Towards understanding R-loop regulation by RNAse H1 in saccharomyces cerevisiae

Abstract

An RNA:DNA hybrid refers to the base pairing of RNA and DNA. In particular, R-loops are three-stranded nucleic acid structures composed of an RNA:DNA hybrid and a displaced DNA strand. In the recent years, several studies have shown that R-loops impact multiple biological processes, such as transcription, telomere maintenance, and DNA repair. Indeed, failure to resolve R-loops in a timely manner results in genomic instability. Hence, cells have evolved several mechanisms to tightly regulate R-loops.
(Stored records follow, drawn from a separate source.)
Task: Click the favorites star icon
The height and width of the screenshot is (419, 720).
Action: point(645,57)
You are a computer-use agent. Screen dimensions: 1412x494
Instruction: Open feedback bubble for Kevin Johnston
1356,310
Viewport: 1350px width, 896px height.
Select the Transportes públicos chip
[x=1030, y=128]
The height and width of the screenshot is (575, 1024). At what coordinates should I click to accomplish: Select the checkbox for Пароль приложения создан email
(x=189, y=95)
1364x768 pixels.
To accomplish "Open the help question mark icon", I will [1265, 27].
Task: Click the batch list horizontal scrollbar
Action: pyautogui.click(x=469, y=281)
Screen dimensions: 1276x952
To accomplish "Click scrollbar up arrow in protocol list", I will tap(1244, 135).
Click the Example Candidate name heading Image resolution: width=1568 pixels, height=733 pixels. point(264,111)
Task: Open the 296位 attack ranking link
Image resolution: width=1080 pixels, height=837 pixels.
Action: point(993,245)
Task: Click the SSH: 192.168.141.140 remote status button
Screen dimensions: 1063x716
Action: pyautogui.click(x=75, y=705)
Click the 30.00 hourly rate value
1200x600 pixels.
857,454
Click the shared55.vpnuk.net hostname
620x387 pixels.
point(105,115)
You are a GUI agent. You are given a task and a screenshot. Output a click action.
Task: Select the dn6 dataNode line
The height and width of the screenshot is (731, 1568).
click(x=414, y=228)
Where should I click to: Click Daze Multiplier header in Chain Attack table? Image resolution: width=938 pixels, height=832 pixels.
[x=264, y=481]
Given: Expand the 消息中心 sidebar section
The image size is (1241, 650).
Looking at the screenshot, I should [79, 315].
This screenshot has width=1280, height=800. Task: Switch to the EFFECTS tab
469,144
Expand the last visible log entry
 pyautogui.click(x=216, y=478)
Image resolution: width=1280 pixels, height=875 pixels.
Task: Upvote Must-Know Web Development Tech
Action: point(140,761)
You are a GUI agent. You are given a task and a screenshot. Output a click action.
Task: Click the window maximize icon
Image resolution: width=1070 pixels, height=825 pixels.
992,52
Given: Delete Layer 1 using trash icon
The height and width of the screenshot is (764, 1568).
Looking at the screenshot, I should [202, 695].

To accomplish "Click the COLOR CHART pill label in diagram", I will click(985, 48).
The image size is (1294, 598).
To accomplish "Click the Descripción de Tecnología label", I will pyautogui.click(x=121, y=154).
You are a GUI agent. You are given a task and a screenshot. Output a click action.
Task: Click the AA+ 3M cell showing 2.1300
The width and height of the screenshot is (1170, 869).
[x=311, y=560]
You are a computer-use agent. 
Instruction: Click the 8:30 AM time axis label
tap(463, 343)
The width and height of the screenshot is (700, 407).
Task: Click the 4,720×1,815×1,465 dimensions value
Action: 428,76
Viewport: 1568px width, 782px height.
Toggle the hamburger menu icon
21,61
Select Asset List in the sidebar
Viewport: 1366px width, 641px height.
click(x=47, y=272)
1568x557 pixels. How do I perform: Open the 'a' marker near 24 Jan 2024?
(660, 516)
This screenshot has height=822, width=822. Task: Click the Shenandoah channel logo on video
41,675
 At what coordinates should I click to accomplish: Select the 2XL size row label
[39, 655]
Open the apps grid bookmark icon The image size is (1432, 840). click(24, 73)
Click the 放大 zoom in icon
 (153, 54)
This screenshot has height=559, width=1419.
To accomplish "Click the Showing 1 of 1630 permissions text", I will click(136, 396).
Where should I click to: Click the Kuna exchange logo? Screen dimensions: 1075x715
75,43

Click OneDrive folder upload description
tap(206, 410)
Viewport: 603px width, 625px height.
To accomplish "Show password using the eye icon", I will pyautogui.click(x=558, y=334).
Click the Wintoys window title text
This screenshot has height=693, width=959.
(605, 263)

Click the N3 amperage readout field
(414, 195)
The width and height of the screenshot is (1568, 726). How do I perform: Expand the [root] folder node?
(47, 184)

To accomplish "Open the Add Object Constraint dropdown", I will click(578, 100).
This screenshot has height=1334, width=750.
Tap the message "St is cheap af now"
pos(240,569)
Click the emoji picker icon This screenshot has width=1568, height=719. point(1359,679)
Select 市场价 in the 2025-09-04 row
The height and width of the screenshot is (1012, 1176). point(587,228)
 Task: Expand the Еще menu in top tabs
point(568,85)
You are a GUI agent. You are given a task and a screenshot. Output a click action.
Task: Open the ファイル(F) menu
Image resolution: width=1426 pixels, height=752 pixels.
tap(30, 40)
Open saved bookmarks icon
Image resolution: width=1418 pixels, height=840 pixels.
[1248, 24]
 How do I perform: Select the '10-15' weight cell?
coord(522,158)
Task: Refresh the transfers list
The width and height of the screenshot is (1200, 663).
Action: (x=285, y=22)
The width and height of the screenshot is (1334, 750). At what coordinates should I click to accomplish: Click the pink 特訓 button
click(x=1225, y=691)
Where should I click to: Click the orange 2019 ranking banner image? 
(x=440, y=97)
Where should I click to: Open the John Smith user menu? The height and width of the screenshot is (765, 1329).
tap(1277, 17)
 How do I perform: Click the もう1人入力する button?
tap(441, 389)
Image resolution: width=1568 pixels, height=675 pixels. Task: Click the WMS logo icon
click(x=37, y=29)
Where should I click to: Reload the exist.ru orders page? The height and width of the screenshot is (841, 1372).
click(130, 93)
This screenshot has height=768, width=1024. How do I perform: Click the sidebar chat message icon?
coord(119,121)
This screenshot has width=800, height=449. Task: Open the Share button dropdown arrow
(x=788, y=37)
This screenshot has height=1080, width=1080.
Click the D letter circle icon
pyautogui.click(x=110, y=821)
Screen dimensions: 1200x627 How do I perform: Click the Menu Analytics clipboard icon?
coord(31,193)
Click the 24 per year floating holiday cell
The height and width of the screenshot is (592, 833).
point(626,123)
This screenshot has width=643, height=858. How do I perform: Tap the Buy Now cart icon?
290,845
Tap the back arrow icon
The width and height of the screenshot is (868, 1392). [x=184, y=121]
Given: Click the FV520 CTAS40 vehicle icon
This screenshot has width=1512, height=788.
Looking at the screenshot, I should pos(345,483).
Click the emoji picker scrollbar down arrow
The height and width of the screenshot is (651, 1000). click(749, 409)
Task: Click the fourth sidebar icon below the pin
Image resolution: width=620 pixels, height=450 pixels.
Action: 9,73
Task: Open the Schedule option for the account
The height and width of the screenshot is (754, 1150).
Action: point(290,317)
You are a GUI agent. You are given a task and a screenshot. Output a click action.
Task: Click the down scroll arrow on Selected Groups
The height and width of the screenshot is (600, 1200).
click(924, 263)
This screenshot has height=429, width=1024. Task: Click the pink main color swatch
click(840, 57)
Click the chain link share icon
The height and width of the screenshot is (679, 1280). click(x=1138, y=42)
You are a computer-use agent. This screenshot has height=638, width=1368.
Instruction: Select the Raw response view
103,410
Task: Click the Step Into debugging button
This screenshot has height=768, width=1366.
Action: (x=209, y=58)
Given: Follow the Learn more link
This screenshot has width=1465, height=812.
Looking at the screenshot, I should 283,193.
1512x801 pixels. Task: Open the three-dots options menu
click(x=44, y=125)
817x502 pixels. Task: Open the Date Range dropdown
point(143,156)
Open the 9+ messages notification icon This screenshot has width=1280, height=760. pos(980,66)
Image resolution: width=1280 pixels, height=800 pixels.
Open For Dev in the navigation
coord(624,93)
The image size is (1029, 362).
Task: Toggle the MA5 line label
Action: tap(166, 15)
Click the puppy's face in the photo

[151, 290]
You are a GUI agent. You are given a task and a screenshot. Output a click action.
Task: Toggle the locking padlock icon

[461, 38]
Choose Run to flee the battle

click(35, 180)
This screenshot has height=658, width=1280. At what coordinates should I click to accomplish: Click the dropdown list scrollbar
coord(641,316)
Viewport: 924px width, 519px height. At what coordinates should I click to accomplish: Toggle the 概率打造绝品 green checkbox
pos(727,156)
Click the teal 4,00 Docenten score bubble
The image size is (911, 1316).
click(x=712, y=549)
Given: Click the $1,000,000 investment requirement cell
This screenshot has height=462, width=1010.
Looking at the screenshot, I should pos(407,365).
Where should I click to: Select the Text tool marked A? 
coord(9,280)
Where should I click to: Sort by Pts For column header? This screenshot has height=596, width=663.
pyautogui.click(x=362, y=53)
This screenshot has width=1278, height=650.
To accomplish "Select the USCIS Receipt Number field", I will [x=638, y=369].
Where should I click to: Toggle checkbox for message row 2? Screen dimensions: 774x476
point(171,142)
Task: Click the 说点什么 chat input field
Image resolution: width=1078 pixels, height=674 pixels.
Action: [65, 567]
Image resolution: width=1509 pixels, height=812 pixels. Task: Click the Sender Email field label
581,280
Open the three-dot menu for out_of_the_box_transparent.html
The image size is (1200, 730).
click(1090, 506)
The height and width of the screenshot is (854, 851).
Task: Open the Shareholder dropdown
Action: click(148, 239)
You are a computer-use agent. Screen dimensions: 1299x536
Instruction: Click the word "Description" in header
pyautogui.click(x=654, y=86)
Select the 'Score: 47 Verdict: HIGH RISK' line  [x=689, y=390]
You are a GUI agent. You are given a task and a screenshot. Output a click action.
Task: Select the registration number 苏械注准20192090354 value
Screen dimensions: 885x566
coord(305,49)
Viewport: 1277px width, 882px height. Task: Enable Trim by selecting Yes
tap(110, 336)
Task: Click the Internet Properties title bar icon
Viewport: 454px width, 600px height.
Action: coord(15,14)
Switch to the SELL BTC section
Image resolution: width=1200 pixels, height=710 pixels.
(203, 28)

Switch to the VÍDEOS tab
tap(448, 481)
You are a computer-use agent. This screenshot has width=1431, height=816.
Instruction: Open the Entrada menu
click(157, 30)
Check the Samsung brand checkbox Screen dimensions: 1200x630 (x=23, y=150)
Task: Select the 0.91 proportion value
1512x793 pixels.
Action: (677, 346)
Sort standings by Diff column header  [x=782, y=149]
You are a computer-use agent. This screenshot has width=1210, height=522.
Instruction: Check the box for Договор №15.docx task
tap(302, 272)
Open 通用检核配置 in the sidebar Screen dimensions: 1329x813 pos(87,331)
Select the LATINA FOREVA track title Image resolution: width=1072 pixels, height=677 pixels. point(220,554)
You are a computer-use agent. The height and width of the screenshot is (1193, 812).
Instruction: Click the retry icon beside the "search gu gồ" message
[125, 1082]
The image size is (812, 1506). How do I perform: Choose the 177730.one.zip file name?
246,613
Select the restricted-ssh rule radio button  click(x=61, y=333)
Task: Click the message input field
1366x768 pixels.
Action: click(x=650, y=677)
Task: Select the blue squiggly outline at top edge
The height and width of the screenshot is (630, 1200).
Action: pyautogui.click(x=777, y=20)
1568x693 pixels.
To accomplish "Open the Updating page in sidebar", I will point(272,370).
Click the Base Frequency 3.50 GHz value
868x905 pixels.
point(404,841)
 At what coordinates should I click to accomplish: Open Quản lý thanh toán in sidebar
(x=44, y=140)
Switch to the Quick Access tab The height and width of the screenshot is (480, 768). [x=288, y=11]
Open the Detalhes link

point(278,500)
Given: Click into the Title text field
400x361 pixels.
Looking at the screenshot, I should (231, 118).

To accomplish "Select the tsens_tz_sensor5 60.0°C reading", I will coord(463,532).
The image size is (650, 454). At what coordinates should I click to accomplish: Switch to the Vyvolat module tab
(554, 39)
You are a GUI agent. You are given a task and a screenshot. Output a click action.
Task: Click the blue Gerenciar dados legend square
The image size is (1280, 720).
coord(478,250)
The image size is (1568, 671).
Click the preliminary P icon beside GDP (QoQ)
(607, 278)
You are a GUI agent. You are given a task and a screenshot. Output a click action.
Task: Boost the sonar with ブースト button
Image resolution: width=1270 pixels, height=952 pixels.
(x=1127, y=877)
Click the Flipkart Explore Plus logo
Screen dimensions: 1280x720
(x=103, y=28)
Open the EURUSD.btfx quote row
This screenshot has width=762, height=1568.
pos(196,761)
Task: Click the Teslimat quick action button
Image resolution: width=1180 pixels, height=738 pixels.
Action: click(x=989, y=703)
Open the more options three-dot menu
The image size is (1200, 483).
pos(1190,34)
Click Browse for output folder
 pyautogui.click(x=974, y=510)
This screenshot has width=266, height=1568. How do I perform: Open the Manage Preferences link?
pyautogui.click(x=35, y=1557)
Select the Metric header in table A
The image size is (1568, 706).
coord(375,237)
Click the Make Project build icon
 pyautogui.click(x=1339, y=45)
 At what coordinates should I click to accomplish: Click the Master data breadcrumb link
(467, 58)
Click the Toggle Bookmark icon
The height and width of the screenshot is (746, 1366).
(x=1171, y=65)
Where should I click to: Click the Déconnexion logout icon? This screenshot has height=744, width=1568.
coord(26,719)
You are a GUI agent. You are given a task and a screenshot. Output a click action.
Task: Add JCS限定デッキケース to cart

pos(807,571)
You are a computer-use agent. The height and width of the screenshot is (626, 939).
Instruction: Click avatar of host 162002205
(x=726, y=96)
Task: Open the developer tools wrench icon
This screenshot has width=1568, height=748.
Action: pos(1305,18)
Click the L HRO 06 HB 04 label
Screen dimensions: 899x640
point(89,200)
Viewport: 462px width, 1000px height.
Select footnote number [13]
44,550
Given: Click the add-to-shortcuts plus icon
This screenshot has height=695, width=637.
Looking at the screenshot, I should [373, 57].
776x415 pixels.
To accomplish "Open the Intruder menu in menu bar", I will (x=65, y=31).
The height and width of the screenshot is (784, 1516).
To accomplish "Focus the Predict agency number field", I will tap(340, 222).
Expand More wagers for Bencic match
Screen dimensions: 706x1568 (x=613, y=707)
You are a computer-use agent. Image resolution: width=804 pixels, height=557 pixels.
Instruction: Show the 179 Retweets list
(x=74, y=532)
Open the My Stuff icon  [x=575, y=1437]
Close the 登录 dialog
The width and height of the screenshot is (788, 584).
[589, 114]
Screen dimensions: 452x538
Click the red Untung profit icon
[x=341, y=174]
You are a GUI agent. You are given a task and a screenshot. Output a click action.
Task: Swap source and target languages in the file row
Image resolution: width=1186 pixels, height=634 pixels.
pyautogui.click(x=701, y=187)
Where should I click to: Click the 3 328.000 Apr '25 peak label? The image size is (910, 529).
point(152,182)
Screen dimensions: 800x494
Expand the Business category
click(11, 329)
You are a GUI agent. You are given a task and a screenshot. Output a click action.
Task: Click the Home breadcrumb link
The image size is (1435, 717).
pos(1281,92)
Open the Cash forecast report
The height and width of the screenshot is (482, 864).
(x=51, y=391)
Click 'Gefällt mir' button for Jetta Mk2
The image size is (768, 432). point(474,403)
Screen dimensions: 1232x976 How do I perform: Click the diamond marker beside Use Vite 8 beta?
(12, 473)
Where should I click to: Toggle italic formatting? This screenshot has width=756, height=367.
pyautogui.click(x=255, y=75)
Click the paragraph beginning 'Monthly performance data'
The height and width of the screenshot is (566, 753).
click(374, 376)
One of the most prominent example of an RNA:DNA hybrid removal factor is RNase H1, a monomeric enzyme that degrades the RNA moiety of RNA:DNA hybrids. In human cells, Replication Protein A (RPA) appears to be a regulator of RNase H1 by promoting its recruitment and activity on R-loops. However, it remains unclear if RPA or other proteins influence RNase H1 activity in yeast. RNase H1 is recruited to the chromatin in conditions with high R-loop levels, suggesting that RNase H1 binds to accumulated R-loops. However, how RNase H1 is regulated and responds to high R-loop levels is still elusive. In this study, we have employed in vitro and in vivo experiments to understand where, when and how RNase H1 binds to R-loops. We confirm that RNase H1 is recruited to loci with accumulated R-loops, especially in RNAPIII-transcribed genes. Furthermore, we show that RNase H1 can remove R-loops in all cell cycle phases, allowing RNase H1 to maintain R-loop homeostasis in all conditions, including outside of a replication-transcription conflict context. Using co-immunoprecipitation experiments, we confirm that RPA interacts with the first Hybrid-binding (HB) domain of RNase H1 in a DNA-dependent manner. However, overexpression of RNase H1 without the first HB domain is able to remove R-loops in vivo, suggesting that RNase H1 overexpression does not require RPA interaction to remove R-loops in yeast. Moreover, using in vivo and in vitro assays, we show that the second HB domain of RNase H1 is sufficient to promote binding and removal of R-loops, unlike what was described. We confirm that both HB domains of RNase H1 contribute to a stable interaction with R-loops and likely both HB domains have different functions in RNase H1 binding to substrates. Taken together, these results shed light on how RNase H1 recognizes and responds to stable RNA-DNA hybrids.